14 of 15 people found the following review helpful
I read this book in two days, couldn't put it down.,
This review is from: The Boy with the Topknot: A Memoir of Love, Secrets and Lies in Wolverhampton (Paperback)
When Sathnam is a young boy his life becomes shaped when his mother tells him of her visit to a fortune teller. "Your son will lift the family out of poverty and misery." This becomes Sathnams self-fulfilling prophecy.
From an early age Sathnam is lovingly brainwashed by his all-powerful, superstitious, Sikh mother. He is not allowed to look at girl, (especially a white girl,) not allowed to cut his hair, or wash it on Saturday or Tuesday, and the list goes on. But the most damming thing Sathnam could ever do to his self-sacrificing mother would be to marry outside his caste and religion. This becomes a problem when he grows into a man and finds himself falling in love with the "taboo" white woman.

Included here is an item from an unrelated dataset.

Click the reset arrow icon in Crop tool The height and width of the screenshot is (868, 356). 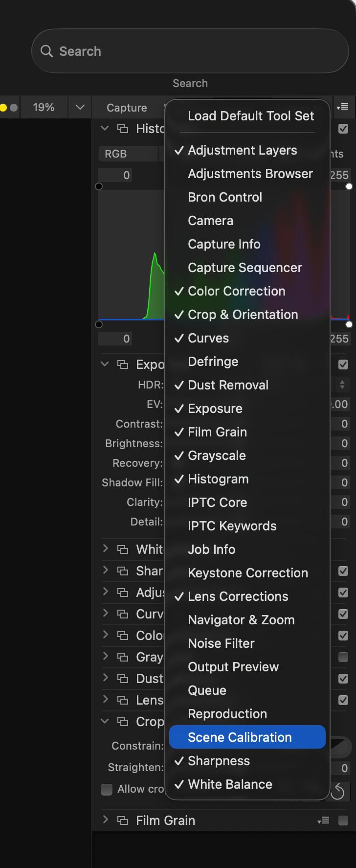[337, 791]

For me this was a gripping story as it pushed many emotional buttons; falling in love with someone of a different culture and religion, hoping to be accepted by ones mother in law, and leading a double life in order to play "happy families."
This is the beautiful story of a Sikh immigrant family, in this case, the poorer, the better as it adds such dramatic contrast to the moment when Sathnam is accepted into Wolverhampton Grammar School, and then the almighty Cambridge.

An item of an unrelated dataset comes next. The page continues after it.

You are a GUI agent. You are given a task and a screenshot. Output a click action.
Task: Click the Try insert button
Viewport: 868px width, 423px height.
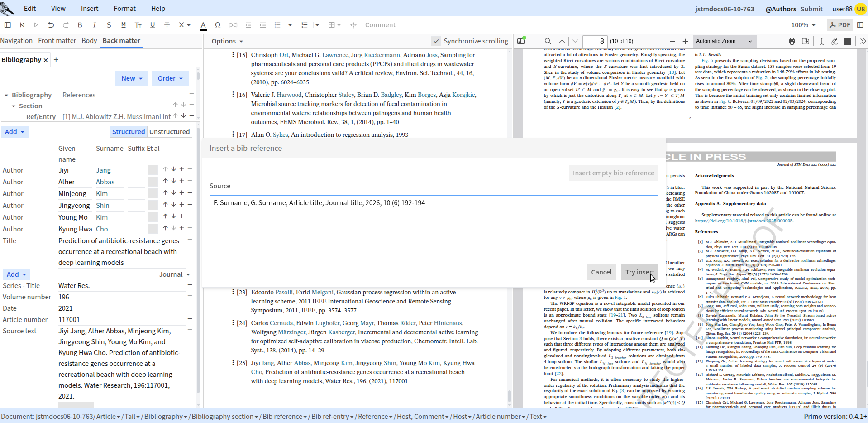[x=639, y=272]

Lurking behind Sathnams bright star is his beloved father who comes across as the Jolly Green Giant, but without the jolly. Another journey of this book is through the kaleidoscope of mental illness and it affects on everyone in the family. Gut wrenchingly depressing, but lovingly overcome when surrounded by a supportive Sikh family.
This book is highly recommended for anyone who has ever been afraid or affected by mental illness, anyone wanting to be successful in life, those who value the importance and duty of the family unit, and most poignantly for those wanting to follow your heart.....this book tastes all of life's spicy flavours.